It began with a senior year English class discussion about Amy Tan’s essay, “Mother Tongue” in my high school in the southeast corner of Minnesota. The conversation had lapsed into a philosophical reflection on immigration and the stigma of Asian accents. As the daughter of two people from China, I felt deeply connected to the topic at hand. Some of my closest friends, who I knew were also daughters of immigrants, sat beside me. Surrounded by that group of familiar faces, I felt a surge of confidence and decided to share my thoughts.
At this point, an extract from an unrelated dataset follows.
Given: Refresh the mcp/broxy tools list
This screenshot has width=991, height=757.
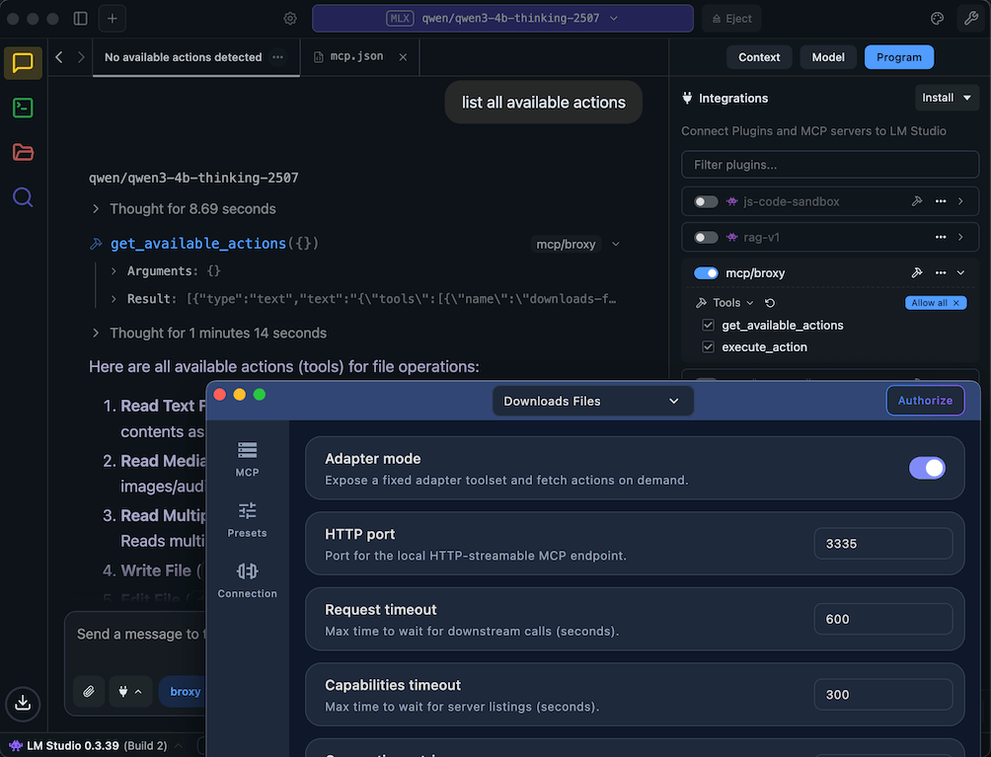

“A few generations from now,” I said. “The people in my family probably won’t even speak Chinese. Thinking about that, it’s actually really sad.” I saw nods from several of my classmates, who told their own stories afterward. Walking out of that class, I felt gratified by the level of acceptance I had found in my peers.
“Why don’t they just go back to where they came from, then?” This overheard whisper, relayed to me hours after the discussion had ended, shattered my sense of belonging. I felt a slap of shame and disgust that reminded me of my uglier experiences in grade school. I had naively assumed that as I grew older, my peers’ casual prejudices — prejudices that had fueled shallow jokes about my eyes, my parents’ accents and my packed field trip lunches since elementary school — would simply correct themselves. Brooding over those words, I wondered how many more of my peers could have whispered the same statement. How many of them believed, based on only my cultural background, that I was not truly an American?
Two years have passed since that incident, and if the events of this last week are anything to go by, nothing has changed. What was a single whisper in an English classroom has become a chorus of xenophobic hatred in this conflicted nation. Swept up in the aftermath of these chilling election results, I’ve finally found the words I’d like to whisper back.
Dear Unknown Classmate: Let me tell you where I came from.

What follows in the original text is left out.